Alişan, AB., Expression Levels Of Anti-Fibrotic miRNA's in Hepatocyte Growth Factor (HGF) Primed Mesenchymal Stem Cells, Hacettepe University Graduate School of Health Sciences Stem Cell Program Master’s Thesis, Ankara, 2024. Mesenchymal stem cells (MSCs) play a critical role in wound healing and fibrosis formation. The cytokines, chemokines and growth factors they secrete are directly involved in the physiopathogenesis of fibrosis and the actual healing of tissue damage. In vivo and in vitro studies on Hepatocyte Growth Factor (HGF), one of the growth factors secreted by MSCs, have shown that MSCs stimulated with HGF are more resistant to hypoxia and apoptosis, their proliferation and migration potential is increased, and their tissue repair capacity is enhanced by its immunoregulatory effect.
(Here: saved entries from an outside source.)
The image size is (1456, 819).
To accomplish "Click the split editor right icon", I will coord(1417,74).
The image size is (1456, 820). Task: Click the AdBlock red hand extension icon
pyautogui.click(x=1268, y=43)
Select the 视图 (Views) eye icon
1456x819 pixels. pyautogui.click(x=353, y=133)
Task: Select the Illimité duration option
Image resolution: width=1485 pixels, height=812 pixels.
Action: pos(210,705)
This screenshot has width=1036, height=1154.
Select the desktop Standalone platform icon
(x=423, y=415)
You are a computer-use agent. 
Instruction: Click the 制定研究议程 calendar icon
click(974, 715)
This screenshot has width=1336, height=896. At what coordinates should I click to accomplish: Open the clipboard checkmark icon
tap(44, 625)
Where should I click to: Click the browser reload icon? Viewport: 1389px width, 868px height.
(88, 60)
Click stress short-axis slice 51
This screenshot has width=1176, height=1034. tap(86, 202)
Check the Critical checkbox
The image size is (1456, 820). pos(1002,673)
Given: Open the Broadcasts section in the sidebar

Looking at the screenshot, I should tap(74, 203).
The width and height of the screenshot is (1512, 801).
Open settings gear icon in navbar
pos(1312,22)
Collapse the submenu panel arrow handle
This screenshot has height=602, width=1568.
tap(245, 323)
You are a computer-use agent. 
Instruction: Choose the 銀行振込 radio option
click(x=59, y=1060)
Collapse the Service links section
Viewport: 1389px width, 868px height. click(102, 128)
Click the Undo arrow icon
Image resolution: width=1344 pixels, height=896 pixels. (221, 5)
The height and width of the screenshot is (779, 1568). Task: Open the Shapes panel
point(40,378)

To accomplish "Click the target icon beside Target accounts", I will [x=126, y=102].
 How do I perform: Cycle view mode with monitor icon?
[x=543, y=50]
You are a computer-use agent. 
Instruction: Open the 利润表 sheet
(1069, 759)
Antifibrotic miRNAs are also secreted into the environment and they inhibit the mechanisms necessary for the progression of fibrosis by degrading the gene transcripts they target. In this study, we quantified the antifibrotic miRNAs whose expression changed in cells after priming human bone marrow-derived MSCs (BM-MSC) with HGF, and three miRNAs whose expression level changed more than two-fold with HGF priming were identified. Among these, miR-32-5p (fibrotic) and miR-377-3p (anti-fibrotic) expression have been increased and miR-10a-5p (fibrotic) expression has been decreased. As a result of searching the targets of these miRNAs in databases, when the common targets of the three miRNAs were evaluated focused on TGF-β, WNT and Hippo pathways, which are among the main mechanisms of fibrosis, indicated that HGF priming provided antifibrotic properties to the MSCs. It was also shown that HGF does not affect viability, accelerates wound healing and restricts population doubling. When we examined the effects of licensing by coculturing HGF-MSCs with a transwell system on the fibrosis model in which we induced myofibroblast differentiation by TGF-β induction, we could not detect a fibrosis-resolving effect. In order to demonstrate the biological significance of our findings, the results need to be evaluated with more detailed characterizations.